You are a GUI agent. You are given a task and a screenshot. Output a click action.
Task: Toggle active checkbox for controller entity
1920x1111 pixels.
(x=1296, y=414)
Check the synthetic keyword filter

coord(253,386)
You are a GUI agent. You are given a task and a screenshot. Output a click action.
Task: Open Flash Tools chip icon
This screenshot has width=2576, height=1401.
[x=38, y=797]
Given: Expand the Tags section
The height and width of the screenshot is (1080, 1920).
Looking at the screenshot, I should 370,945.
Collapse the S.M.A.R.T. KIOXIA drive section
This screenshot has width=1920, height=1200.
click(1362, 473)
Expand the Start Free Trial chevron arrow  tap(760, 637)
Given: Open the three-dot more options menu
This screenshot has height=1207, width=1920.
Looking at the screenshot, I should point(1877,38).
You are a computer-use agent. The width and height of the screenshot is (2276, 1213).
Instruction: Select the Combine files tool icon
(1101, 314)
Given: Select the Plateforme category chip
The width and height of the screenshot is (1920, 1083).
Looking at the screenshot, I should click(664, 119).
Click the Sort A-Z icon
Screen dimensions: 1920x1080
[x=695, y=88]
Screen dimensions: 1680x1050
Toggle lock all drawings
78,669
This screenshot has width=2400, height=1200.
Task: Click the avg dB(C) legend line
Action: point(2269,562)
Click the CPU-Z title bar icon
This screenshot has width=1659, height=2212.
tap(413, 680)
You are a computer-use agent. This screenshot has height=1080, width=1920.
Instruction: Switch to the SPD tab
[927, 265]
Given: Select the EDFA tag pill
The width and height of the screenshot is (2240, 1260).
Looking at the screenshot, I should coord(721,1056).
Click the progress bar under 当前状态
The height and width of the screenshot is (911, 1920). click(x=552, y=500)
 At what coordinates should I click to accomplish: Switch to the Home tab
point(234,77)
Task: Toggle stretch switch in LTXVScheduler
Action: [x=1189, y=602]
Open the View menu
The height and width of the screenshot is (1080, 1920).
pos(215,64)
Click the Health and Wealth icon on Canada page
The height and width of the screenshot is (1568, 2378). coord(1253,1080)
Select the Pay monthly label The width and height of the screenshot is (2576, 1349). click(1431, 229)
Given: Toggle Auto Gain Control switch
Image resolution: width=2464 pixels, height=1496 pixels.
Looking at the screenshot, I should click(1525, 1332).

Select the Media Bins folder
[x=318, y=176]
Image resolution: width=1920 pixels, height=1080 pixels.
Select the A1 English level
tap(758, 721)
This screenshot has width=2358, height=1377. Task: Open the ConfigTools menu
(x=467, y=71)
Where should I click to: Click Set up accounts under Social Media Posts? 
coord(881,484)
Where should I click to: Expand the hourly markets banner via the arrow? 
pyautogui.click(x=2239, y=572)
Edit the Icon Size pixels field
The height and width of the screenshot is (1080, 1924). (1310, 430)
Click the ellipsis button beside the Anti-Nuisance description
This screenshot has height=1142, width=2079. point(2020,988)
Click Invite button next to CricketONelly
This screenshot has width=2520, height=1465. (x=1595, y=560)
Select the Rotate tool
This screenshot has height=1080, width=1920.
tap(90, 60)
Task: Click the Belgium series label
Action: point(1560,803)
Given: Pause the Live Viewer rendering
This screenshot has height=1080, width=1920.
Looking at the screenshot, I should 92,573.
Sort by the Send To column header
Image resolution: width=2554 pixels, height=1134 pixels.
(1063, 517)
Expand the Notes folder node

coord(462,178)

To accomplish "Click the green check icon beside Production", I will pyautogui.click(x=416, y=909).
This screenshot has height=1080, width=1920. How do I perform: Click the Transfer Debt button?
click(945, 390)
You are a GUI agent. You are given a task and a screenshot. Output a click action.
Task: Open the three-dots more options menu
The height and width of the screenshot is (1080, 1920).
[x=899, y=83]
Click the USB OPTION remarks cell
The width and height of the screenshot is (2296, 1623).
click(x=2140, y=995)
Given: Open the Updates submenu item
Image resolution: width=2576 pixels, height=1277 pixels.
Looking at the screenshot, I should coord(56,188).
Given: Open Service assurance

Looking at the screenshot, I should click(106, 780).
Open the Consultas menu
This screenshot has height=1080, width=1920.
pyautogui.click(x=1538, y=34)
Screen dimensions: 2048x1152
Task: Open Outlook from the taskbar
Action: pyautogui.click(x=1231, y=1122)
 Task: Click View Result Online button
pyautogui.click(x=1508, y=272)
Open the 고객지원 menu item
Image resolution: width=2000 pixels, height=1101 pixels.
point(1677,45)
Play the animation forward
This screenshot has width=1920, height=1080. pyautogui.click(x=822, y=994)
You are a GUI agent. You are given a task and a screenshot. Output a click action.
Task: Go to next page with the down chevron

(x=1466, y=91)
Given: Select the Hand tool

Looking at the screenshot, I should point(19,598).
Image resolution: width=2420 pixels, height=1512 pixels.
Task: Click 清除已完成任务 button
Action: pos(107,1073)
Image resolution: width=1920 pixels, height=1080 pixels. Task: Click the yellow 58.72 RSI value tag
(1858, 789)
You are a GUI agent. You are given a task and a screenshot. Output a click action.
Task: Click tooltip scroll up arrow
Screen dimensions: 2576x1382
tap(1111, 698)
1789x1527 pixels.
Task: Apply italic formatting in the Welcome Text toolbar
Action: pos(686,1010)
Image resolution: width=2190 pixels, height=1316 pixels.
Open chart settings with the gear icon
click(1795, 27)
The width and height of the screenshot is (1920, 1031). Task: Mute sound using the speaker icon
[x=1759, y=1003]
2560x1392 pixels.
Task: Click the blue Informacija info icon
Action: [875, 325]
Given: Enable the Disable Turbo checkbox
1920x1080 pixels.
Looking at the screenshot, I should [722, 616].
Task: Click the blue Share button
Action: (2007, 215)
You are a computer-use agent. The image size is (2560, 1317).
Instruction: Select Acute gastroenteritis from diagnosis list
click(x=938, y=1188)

-=-=-

Aim of the task: Wherever the string "item" appears in the listing above, show the whole line.

The answer:
Given: Open the Updates submenu item
Open the 고객지원 menu item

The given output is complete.